Little Dolls for the Girls

Last night, after making the front sides of one and a half quilts out of a cute little russian inspired doll print, I began taking the leftover scraps and started cutting out the little dolls.  I backed them with cuddle fabric and stuffed them with rice and voila:

This is the beginning of my Easter basket sewing!  They're perfect for fitting in Mae Bae's hand (she loves carrying little dolls around in her hand) and they're snuggly and soft!  I can't wait to see her playing with them!


  1. These are adorable! (When I first read the post, I thought you said you had stuffed them with "rice and vodka"!!! (That would have been perfectly appropriate, given they are Russian dolls! LOL!) Clearly, I need to change my contact lenses.

    Now all you need are some "pysanky" - those gorgeous painted Russian Easter eggs to put in their baskets.


  2. I was looking for a place to e-mail this question, but since it is sewing related, I figure I will just ask here!
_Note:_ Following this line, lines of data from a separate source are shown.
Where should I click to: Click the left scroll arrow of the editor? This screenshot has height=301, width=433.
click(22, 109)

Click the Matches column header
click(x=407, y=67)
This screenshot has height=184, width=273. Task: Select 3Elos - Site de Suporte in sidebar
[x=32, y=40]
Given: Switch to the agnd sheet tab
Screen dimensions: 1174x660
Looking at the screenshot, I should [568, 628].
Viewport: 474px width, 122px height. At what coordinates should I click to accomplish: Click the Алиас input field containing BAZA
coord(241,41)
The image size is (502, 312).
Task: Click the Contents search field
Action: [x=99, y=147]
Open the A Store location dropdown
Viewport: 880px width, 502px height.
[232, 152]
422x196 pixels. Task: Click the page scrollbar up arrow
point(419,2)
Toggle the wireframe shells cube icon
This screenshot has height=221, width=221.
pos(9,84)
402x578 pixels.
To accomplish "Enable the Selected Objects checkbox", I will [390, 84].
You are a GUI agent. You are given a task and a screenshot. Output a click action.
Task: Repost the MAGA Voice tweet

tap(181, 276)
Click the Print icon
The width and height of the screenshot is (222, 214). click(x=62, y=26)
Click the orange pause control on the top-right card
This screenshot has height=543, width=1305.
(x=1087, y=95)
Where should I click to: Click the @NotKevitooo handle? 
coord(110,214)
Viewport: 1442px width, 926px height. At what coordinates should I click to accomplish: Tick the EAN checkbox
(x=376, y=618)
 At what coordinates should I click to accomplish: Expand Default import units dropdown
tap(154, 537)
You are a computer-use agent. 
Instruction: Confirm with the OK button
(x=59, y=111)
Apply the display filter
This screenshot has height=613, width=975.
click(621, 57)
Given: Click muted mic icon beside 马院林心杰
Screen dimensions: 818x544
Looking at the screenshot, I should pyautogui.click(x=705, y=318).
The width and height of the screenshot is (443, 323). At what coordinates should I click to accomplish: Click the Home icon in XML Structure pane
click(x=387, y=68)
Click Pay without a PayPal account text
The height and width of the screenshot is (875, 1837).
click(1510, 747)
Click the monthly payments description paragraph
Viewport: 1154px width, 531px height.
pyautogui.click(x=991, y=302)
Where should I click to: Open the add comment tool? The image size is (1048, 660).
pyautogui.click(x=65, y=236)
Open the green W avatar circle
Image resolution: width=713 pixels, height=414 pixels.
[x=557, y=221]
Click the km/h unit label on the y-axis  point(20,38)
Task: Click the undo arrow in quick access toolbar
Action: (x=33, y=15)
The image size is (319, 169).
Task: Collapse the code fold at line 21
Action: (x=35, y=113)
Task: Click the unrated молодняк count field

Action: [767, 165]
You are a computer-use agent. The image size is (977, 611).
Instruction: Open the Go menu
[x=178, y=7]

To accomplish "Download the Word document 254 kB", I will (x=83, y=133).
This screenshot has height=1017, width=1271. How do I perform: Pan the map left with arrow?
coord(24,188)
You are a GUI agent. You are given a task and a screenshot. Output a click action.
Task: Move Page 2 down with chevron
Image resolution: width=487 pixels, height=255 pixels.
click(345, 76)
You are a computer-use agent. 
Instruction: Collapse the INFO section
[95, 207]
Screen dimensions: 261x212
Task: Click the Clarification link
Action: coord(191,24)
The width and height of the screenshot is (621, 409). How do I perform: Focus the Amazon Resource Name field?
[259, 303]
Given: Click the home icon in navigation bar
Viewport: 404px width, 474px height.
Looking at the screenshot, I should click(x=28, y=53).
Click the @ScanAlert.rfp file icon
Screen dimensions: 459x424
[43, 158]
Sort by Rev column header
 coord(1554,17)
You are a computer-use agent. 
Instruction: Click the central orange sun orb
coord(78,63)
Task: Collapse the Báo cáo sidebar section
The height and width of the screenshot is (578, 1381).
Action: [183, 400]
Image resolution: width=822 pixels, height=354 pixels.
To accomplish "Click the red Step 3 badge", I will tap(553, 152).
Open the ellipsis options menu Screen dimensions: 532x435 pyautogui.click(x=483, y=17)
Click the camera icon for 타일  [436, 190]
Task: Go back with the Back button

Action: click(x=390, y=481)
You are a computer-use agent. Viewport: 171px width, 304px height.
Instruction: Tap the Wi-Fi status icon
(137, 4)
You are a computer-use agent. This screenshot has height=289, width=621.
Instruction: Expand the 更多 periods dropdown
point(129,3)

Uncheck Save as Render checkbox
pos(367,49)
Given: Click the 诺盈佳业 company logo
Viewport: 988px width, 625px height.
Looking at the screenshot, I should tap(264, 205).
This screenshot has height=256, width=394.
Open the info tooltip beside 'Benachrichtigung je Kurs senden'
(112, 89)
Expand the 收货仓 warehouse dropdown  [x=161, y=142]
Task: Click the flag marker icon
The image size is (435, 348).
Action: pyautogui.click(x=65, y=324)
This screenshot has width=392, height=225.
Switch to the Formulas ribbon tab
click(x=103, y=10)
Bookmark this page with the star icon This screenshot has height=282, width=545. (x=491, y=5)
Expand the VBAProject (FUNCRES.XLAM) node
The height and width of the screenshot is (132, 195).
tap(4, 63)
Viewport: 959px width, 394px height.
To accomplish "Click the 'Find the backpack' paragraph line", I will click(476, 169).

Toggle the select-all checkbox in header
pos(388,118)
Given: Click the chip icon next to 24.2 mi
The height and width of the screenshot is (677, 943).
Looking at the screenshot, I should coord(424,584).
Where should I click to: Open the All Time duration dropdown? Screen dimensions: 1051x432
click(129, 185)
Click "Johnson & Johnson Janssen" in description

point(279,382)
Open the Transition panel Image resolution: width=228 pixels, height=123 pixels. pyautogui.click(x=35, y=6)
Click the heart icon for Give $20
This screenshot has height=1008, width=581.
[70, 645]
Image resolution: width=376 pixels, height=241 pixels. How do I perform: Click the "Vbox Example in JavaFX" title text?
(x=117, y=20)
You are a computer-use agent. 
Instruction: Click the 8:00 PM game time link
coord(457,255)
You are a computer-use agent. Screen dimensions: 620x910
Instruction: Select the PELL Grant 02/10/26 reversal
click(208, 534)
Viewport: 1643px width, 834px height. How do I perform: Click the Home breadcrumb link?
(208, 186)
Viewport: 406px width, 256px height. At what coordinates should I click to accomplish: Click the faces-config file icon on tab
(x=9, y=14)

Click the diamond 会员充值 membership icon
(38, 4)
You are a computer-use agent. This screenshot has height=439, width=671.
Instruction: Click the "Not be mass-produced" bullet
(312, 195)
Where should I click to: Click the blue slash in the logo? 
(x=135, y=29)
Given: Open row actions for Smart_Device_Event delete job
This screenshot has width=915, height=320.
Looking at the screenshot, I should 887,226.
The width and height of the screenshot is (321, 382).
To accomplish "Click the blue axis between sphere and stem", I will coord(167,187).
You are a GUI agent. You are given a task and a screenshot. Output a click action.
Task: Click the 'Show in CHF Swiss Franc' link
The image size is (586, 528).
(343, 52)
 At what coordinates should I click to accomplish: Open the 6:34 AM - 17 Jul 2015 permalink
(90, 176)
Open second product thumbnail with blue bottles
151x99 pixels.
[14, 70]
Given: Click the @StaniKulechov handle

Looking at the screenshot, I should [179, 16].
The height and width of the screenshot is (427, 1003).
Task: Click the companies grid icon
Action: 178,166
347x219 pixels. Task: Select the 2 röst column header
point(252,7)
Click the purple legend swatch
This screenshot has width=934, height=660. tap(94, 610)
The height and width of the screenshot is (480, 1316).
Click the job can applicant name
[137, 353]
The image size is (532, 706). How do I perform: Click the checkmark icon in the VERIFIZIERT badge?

    A while back, you made some cute dresses with ruffle fabric. I bought some the other day and then realized I have no idea what to do with it! I would say I have a moderate sewing ability, but haven't worked with stretchy fabric much. Can you tell me what you did for the girls' dresses? Thanks.

  3. Hi Jenny,

    The main trick I use when sewing stretchy fabric is sewing it slowly and not tugging at it too much so that it doesn't stretch as I'm sewing it (sometimes with stretch fabric that can make the edge look wavy). The hardest part with the ruffle fabric is making sure that the ruffles are laying flat when you sew them. One strategy is to pin them very carefully. I'd also suggest sewing with the fabric, so that all the ruffles are pointing towards you as you sew, so that the edges don't catch on the foot of your machine.

    On my next ruffle sewing adventure I am going to try french seams which basically means that I'll first sew the seam with the right sides facing out (so it looks like I'm sewing them inside out) I'll then watch to make sure that the ruffles stay lying flat, then flip the dress inside out and sew another seam far enough in that the first seam I sewed is enclosed. Then one last seam will tack down the enclosed seam that is now inside the dress. I'm hoping that that the french seam strategy will also help keep the ruffles in place while I'm sewing (and it makes the insides so nice and neat).

    I hope that helps.

  4. You are so clever and creative! Those little dolls are adorably cute.

    I liked your description of french seams too. I should try that sometime soon!

  5. LOVE These!!! They're so adorable!!!

    Oh my goodness - LOVE LOVE LOVE! These are such a cute idea!!! You're so creative!